Диана смотрит на меня заинтересованным, но не насмешливым и не злым взглядом. Целую минуту смотрит молча и, наконец, отвечает:
«Ева, я могла попросить тебя задать этот вопрос хотя бы на пару лет позднее. Но ты ведь не для этого не стала ждать даже утра. Я отвечу исключительно о себе, и это будет не совет и не руководство к действию. Лишь честный ответ на твой вопрос. Я встану перед своим любимым мужчиной на колени и поползу за ним на край света. Но я говорю о своём мужчине, который без колебаний отдаст за меня жизнь».
Думаю, что под таким ведьмовским взглядом найдётся немало добровольцев, готовых отдать свою жизнь. А ради меня? Полагаю, только папа отважится. Ох… Но ведь о себе Диана тоже ответила. На край света поползёт… А я?..
Трижды переспав со своей болью, сегодня я проснулась в боевом настроении. Нет — не переболела. И сердце по-прежнему в клочья… Но зато появилась надежда!
71. Роман
Тёплые прозрачные струи воды приятно окутывают тело и, стекая по рукам, теряют чистоту и прозрачность, смешиваясь с чужой кровью. Поднимаю лицо к душевой лейке и отпускаю себя, поддавшись позорной слабости. Накопленные годами и надёжно запертые слёзы от самого себя не удаётся спрятать, смешав с потоком воды. Они обжигают лицо. Слабак. Делаю воду ещё горячее, уничтожая следы своей уязвимости.
Мне хочется смыть этот день и прошедшую ночь… и память выжечь. Вернуться назад — к озеру, к отзывчивой трепетной девочке, отдающей себя так неистово, кайфующей от меня, шепчущей слова, которым хотелось верить. И я верил. Ловил их губами, выпивал жадно и лечил свои раны, и ещё хотел слушать… И взять хотел очень много… И отдавать захотел… Впервые.
Кого мне винить теперь? Соседей? Обстоятельства, алкоголь, ярость?.. Всё это не катит под форс-мажор — это всё мой чёртов выбор.

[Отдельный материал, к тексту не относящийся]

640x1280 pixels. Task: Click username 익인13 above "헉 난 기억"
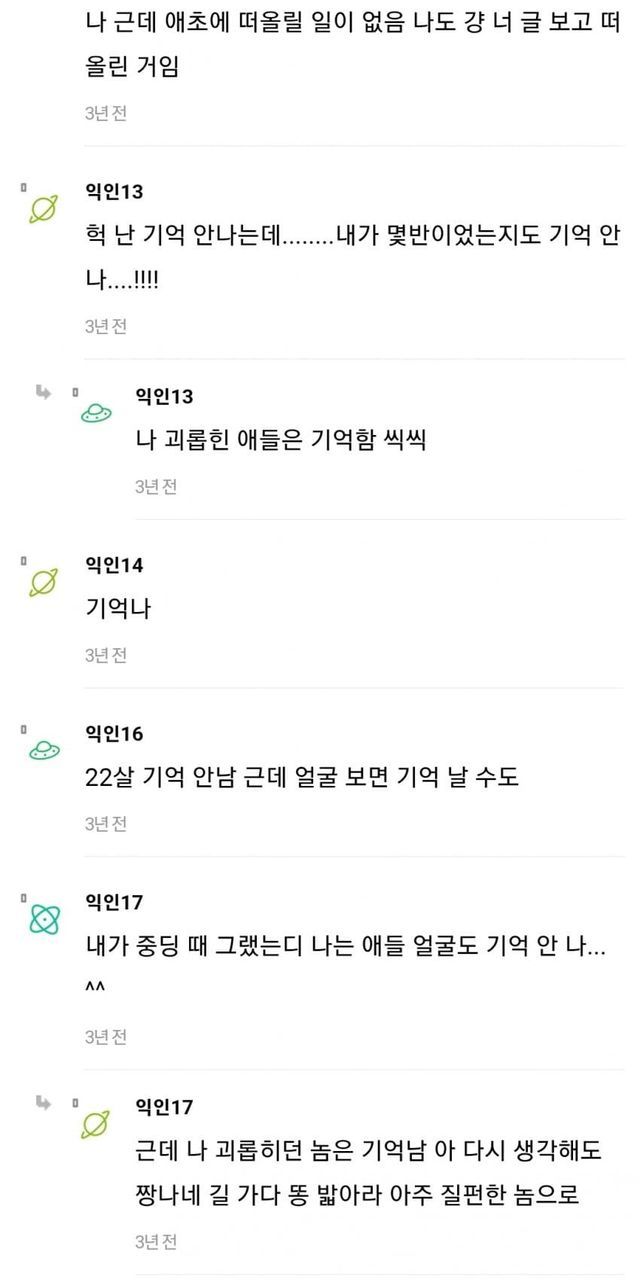(x=114, y=191)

А хорошей папиной дочке оказалось плевать на обстоятельства и запреты, и на соседей моих полоумных, и на злость мою… Она ко мне пришла — такая ласковая и такая смелая…
«Я ведь твоя сука, Рома».
Не понял, не разглядел… Не заслужил. Прав Баев. Я бы убил на его месте. А он… Знаю, почему пощадил — ради неё, своей Лали. А я её… чуть не сломал.

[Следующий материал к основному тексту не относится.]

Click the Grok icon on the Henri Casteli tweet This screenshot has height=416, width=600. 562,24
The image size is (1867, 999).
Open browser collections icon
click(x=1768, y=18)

Хорошо, что ушла. Кислород перекрыла, отрезвила.
«Не хочу прощать тебя, Ромка» — как удар под дых. Больно… Очень больно! Хорошо, что больно. Так правильно.
Напрягаюсь и сжимаю кулаки от неожиданно скрипнувшей дверцы душевой. Нервный ты стал, Темнов. И тёмный — очень тёмный. Я поворачиваюсь на звук — Янка. Заплаканная, несчастная и очень виноватая.

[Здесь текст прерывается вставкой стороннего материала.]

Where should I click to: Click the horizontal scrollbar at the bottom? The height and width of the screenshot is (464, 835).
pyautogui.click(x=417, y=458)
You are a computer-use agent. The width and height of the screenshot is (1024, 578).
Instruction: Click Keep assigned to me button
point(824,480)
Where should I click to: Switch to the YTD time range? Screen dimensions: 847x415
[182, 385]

— Прости, Ромочка, — опускается передо мной на колени.
Чёрт! Как насмешка! Я ведь другую хотел в этой позе — чистенькую, желанную, преданную.
Похотливое животное! Теперь получи, что заслужил. Не нравится? Нет, мне просто — никак. Что-то надломилось внутри и погасло. Нет ни жалости, ни сочувствия. Странно, но ярости тоже нет. Она досталась Ляльке. Говорят, больнее всего мы способны ранить близких. А Ева… Насколько она мне близка?